(Beginning of RECORDED INFORMATION)

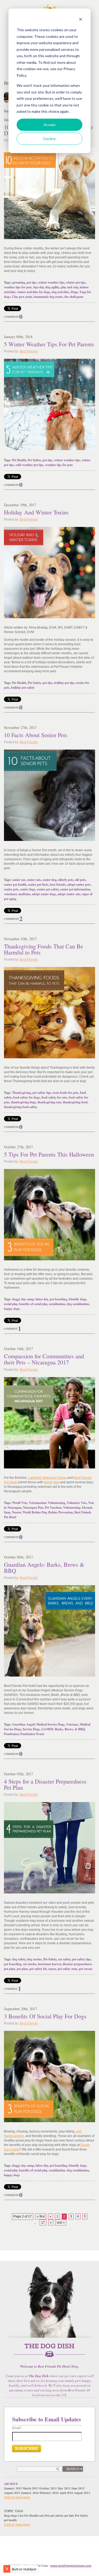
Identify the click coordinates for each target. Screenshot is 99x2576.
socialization (57, 1304)
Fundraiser (11, 1734)
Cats (20, 2516)
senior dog (49, 879)
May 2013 (64, 2488)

(End of RECORDED INFORMATION)

**WORK ITEM**
Would you restate the records above word for word and exclude the pictures?

**YOUR RESPONSE**
Identify the click coordinates for each target. Screenshot is 99x2576.
socialization (57, 1304)
Fundraiser (11, 1734)
Cats (20, 2516)
senior dog (49, 879)
May 2013 (64, 2488)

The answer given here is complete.